■ What to work on:
Filter the listing below down to the lines holding the word "width", and copy those lines.

■ Input:
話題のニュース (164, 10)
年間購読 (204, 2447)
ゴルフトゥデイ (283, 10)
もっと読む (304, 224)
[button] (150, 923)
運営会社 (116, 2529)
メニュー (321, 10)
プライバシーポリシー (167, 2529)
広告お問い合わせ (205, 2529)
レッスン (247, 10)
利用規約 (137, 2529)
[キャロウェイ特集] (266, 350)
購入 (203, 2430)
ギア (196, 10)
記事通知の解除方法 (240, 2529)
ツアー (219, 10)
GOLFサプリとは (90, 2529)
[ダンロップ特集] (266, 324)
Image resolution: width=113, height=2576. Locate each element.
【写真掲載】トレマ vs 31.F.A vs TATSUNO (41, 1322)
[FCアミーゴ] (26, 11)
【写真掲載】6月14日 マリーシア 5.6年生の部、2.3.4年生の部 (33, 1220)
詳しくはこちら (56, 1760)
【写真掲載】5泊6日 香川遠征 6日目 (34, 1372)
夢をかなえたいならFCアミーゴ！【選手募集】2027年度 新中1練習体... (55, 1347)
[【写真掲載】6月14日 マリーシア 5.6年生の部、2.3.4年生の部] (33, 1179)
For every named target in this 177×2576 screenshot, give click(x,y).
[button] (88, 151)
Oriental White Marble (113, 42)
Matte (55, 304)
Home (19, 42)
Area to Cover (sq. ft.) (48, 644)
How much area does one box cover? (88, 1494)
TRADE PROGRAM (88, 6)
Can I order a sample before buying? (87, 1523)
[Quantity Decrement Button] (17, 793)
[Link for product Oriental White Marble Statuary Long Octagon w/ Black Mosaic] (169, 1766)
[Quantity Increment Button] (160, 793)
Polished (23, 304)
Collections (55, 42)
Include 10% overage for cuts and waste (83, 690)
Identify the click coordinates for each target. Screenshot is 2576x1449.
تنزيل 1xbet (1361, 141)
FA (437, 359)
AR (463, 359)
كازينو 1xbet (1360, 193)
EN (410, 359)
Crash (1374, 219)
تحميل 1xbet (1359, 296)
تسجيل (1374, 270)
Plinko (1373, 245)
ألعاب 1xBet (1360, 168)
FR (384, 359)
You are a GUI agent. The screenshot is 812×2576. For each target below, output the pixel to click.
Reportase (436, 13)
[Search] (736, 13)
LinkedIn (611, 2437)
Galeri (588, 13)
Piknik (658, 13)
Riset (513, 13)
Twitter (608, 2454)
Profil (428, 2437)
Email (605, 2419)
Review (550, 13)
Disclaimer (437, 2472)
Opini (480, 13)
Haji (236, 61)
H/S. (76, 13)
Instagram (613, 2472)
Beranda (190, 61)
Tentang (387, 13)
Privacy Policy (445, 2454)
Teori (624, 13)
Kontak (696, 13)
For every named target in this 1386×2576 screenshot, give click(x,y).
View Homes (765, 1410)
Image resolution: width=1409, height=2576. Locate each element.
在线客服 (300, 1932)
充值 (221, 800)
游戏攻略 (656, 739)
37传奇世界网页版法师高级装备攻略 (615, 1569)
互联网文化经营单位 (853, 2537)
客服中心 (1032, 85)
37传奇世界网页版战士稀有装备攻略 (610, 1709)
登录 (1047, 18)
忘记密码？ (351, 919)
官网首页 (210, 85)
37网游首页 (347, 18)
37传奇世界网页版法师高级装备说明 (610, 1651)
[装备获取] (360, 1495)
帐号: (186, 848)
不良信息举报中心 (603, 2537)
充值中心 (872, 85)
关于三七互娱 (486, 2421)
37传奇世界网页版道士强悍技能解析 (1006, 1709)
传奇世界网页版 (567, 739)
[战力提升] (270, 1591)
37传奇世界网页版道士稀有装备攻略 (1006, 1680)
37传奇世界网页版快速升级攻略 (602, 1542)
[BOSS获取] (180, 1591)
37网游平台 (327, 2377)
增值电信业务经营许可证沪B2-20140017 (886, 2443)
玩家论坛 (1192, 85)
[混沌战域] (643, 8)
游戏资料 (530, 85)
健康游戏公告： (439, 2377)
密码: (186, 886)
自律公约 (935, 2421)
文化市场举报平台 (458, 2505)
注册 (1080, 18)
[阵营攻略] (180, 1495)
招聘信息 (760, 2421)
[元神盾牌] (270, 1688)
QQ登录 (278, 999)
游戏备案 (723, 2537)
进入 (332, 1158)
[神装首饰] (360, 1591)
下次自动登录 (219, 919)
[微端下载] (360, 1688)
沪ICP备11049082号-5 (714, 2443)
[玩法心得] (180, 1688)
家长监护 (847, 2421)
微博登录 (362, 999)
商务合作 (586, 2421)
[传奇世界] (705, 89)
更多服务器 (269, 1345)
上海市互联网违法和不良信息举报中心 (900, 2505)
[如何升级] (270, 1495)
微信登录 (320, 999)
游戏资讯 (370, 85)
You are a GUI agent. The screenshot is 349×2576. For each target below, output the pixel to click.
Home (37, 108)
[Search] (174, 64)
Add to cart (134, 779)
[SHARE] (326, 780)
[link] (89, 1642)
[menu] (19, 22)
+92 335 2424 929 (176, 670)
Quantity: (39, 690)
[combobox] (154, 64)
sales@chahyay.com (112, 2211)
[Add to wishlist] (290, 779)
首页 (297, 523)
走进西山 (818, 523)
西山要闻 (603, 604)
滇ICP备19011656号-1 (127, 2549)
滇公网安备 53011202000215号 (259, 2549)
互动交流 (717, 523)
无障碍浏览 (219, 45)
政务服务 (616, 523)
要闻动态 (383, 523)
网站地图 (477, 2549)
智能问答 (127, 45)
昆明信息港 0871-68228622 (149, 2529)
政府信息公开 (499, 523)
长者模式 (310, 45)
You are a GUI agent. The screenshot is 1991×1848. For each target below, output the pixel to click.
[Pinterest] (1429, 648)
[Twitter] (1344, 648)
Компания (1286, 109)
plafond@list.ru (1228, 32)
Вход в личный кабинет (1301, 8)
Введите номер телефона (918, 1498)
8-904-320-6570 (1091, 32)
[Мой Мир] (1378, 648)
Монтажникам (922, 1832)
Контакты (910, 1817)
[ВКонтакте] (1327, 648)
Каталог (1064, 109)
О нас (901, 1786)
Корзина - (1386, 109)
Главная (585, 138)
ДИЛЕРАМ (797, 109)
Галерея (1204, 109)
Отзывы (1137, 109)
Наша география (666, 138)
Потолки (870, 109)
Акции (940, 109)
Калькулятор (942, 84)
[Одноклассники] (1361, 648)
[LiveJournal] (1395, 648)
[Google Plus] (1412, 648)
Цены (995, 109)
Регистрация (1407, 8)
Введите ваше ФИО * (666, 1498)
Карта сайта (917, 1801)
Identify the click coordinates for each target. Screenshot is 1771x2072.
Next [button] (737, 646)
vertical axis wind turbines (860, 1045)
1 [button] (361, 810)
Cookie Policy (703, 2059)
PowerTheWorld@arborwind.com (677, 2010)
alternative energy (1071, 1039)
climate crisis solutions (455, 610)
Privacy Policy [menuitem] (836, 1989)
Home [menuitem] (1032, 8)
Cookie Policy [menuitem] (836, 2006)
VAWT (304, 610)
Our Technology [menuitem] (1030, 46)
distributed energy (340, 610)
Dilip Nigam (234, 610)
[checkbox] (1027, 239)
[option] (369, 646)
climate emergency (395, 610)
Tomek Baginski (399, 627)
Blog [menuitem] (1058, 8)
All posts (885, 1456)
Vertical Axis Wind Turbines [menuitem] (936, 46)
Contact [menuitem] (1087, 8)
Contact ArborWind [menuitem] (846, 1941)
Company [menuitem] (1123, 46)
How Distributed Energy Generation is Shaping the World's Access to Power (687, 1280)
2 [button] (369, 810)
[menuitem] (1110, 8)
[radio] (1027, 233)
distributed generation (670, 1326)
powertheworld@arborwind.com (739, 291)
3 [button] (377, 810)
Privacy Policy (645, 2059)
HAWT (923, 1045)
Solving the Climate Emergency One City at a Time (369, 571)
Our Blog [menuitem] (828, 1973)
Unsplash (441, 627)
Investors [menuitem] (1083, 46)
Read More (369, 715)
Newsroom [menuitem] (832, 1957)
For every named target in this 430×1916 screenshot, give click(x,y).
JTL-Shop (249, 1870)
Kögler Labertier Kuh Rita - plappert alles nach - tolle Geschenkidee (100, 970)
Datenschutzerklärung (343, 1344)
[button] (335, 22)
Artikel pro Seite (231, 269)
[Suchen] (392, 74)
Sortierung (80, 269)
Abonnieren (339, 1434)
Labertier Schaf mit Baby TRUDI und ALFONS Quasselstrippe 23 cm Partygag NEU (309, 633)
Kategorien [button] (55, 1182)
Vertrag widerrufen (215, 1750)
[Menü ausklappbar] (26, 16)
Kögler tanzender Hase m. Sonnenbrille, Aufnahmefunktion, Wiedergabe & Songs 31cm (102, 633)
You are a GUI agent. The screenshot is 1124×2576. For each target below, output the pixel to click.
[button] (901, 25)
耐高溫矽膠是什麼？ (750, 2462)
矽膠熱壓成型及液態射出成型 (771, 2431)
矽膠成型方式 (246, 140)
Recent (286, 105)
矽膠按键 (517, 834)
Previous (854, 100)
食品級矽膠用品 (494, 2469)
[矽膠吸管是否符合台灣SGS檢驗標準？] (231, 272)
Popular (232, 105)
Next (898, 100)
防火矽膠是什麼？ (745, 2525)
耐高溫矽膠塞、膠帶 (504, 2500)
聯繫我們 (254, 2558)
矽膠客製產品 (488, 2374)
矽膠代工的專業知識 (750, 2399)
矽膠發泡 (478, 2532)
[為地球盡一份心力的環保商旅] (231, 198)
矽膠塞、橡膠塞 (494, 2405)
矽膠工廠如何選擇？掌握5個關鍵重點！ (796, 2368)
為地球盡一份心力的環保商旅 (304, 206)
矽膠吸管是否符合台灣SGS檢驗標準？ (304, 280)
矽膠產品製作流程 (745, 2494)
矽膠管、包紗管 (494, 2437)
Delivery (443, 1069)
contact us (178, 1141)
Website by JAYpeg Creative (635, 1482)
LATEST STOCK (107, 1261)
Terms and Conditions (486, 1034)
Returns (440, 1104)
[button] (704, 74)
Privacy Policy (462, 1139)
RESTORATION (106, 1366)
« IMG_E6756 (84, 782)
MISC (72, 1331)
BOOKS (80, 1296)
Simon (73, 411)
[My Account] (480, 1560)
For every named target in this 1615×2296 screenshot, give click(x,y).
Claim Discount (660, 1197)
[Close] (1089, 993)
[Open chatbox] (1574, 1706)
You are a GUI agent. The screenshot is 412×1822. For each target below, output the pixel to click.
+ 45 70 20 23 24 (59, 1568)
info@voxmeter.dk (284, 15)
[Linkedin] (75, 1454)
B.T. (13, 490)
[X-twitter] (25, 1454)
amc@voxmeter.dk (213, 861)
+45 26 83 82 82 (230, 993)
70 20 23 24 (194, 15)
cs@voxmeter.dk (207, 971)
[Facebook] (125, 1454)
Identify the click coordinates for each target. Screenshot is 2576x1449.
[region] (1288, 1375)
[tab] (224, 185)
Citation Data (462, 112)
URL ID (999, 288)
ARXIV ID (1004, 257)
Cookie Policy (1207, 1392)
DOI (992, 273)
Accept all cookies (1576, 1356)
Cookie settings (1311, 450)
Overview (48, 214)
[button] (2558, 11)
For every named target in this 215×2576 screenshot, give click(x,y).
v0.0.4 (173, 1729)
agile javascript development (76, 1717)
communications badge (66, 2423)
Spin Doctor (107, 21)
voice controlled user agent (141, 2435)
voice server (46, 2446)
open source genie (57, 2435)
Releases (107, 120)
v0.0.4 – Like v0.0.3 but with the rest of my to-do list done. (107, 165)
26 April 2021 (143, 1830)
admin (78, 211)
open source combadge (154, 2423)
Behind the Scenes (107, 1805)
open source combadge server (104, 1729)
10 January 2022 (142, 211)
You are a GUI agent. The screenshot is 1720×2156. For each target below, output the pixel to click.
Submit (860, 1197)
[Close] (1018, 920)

■ Solved exercise:
Image resolution: width=113, height=2576. Locate each element.
Image resolution: width=1409, height=2576. Locate each element.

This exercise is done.